Diabetes Obes Metab. 2026 May 19. doi: 10.1111/dom.70879. Online ahead of print.
ABSTRACT
AIMS: Achieving optimal glycaemic control remains a burden for many people with diabetes on intensive insulin treatment. The MELISSA trial aims to clinically validate the artificial intelligence (AI)-based MELISSA system to support people with Type 1 diabetes on multiple daily insulin injections (MDI) with personalised insulin dose recommendations and an innovative approach for automatic carbohydrate estimation. In addition, feasibility will be explored in people with Type 2 diabetes.
MATERIALS AND METHODS: The MELISSA trial is a 22-week European multicentre, prospective randomised open-label blinded endpoint trial including people with Type 1 (n = 278) and an exploratory cohort of people with Type 2 diabetes (n = 50) on MDI. The MELISSA system consists of two AI-driven features: an adaptive basal-bolus advisor (ABBA), which can be supported by an automated dietary assessment system, goFOODTM. ABBA provides personalised suggestions for basal insulin and mealtime insulin doses, while goFOODTM converts food images into carbohydrate content estimations. After the initialisation period (Weeks 0-6), participants will be randomised 1:1 to either the MELISSA system or the continuation of usual care.

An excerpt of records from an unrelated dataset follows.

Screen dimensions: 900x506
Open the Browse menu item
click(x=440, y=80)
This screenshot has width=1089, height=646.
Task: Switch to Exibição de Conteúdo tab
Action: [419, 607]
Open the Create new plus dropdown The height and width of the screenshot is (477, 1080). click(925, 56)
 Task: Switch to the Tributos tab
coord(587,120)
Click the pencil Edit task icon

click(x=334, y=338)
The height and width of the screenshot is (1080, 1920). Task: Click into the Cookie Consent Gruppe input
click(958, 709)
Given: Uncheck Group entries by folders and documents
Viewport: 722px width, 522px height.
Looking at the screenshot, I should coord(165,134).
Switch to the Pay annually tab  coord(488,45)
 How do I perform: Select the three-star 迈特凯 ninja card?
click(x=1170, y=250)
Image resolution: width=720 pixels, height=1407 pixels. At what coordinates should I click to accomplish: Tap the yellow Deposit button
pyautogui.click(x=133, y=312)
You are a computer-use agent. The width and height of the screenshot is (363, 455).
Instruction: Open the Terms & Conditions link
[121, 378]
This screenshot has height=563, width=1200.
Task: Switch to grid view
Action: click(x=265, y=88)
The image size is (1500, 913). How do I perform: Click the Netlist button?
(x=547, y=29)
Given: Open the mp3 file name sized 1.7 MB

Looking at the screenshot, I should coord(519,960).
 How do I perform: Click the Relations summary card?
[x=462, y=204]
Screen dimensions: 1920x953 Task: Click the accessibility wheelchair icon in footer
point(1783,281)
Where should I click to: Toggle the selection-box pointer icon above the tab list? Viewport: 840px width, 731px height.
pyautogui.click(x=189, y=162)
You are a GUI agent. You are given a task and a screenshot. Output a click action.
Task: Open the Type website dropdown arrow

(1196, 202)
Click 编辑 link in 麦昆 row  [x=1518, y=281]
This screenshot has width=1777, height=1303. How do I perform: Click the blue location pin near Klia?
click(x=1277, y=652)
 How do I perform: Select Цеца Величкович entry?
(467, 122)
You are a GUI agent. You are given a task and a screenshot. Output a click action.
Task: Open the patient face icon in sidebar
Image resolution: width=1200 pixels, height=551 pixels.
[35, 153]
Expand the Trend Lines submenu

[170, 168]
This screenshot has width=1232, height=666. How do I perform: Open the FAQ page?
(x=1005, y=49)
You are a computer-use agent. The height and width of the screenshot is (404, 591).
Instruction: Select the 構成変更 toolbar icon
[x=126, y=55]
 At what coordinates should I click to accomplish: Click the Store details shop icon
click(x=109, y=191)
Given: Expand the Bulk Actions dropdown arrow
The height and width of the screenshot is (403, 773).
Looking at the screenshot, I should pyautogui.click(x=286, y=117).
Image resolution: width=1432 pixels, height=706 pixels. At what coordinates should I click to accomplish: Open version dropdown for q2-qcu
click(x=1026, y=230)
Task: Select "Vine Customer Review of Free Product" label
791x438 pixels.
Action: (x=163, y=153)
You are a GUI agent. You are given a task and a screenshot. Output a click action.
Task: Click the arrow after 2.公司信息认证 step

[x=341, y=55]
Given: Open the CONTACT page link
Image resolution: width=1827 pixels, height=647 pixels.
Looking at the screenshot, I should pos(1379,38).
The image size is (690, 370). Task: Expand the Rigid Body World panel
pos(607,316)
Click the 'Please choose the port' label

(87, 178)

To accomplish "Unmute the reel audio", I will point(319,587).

RESULTS: The primary endpoint is the between-group change in percentage of time spent in the target range (3.9-10.0 mmol/L [70-180 mg/dL]) from baseline to study end. Secondary outcomes include additional glycaemic metrics, patient-reported-outcomes, and safety information. The trial was approved by the Sponsor's Medical Ethics Research Committee (NL-009099).
CONCLUSION: The MELISSA system will potentially improve glycaemic control and quality of life in people with Type 1 diabetes on MDI. The trial outcomes will provide necessary input for obtaining Conformité Européenne certification (class IIb) for the MELISSA system.
PMID:42156180 | DOI:10.1111/dom.70879